The court “hasten[s] to add that our ruling [prohibiting EPA’s December 2023 orders] does not render the EPA powerless to regulate Inhance’s fluorination process.” According to the court, EPA “can properly proceed, abiding the [Administrative Procedure Act’s (APA)] procedural guardrails, under TSCA’s Section 6 by conducting inter alia the appropriate cost-benefit analysis required for ongoing uses — a proposition even Inhance concedes.” The court notes that EPA “is just not allowed to skirt the framework set by Congress by arbitrarily deeming Inhance’s decades-old fluorination process a ‘significant new use.’”

Commentary

The court’s ruling is important for several reasons. First, the court clearly concludes that a condition of use (COU) that is ongoing at the time a SNUR is proposed cannot be a significant new use, regardless of whether the manufacturer or EPA is aware that the significant new use is ongoing. The court was not required to make a finding this sweeping to vacate the orders. The court could have concluded that only if a significant new use was not known to be ongoing at the time of the SNUR proposal by the company and EPA, the SNUR would not apply to that COU. That is to say, the court might have found that if a company knew that a significant new use was ongoing and opted to not participate in notice and comment, then the company had effectively acquiesced to the significant new use being prohibited.

Second, the court did not address the byproduct and impurity issues.

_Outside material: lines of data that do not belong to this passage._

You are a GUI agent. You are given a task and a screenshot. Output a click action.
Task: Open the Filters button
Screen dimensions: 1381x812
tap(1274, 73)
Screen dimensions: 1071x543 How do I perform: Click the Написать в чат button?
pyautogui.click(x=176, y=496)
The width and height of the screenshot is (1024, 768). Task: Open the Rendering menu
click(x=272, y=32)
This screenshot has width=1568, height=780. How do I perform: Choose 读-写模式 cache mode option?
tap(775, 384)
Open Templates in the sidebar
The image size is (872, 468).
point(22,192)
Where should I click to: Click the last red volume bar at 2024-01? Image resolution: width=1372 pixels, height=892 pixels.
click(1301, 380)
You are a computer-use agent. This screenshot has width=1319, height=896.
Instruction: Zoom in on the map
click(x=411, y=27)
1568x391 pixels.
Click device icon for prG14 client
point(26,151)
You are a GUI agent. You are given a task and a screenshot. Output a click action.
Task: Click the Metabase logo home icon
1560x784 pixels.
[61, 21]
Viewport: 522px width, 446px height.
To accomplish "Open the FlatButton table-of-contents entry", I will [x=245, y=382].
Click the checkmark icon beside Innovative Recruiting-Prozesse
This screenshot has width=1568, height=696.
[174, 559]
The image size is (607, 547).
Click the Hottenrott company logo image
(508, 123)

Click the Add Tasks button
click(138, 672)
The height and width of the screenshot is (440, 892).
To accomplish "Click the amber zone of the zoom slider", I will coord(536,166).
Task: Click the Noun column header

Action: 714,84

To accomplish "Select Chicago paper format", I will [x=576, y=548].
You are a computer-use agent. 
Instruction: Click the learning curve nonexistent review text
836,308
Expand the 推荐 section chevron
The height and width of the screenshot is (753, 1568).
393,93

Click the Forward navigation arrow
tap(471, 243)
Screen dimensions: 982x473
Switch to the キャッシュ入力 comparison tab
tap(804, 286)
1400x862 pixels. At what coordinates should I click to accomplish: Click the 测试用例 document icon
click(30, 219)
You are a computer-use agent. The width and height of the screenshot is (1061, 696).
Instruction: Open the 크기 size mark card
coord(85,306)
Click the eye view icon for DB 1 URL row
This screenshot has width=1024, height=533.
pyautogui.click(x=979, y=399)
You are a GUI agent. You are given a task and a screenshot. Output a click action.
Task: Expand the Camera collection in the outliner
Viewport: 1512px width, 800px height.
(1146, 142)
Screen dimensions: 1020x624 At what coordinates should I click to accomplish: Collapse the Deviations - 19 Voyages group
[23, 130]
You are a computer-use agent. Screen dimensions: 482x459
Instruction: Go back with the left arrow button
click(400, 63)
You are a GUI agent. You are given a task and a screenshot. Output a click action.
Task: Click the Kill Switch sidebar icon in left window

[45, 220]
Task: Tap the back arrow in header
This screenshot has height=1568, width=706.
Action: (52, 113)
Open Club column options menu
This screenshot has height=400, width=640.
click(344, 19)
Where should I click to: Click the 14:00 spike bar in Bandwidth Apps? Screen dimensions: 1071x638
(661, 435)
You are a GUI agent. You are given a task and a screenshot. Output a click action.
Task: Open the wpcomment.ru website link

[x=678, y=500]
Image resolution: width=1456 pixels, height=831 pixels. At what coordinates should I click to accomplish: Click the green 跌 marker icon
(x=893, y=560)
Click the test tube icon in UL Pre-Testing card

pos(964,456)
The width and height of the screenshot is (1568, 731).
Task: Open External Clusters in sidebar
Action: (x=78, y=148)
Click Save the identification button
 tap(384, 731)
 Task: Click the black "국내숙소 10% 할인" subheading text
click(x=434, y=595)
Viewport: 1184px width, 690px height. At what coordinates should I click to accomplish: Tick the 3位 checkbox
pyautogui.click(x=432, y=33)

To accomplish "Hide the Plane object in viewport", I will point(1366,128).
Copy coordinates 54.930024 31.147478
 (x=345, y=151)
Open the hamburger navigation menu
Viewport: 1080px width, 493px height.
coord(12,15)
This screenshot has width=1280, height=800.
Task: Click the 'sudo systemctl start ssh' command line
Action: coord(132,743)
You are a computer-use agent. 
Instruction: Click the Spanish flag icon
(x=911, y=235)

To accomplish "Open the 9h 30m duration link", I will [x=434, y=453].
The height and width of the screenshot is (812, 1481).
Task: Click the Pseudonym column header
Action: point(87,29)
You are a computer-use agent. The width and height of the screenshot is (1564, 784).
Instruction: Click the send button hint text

The court could have concluded that the PFAS in question were both byproducts and impurities and thus exempt from the requirement to submit a SNUN. This interpretation alone would have been sufficient to vacate the orders. It is interesting that the court remained silent.

Third, it is unclear whether the decision undermines entirely “dead chemical” SNURs (SNURs that prohibit all manufacturing, processing, and use of a substance). If a COU has been undertaken in the past, but is no longer ongoing, can EPA prohibit that COU under its SNUR authority? One interpretation of the court’s decision is that if a COU has ever been undertaken, regardless of when it was abandoned, that COU cannot be called “new” and therefore cannot be the subject of a SNUR.

It will be interesting to see what EPA does in response to the court’s ruling.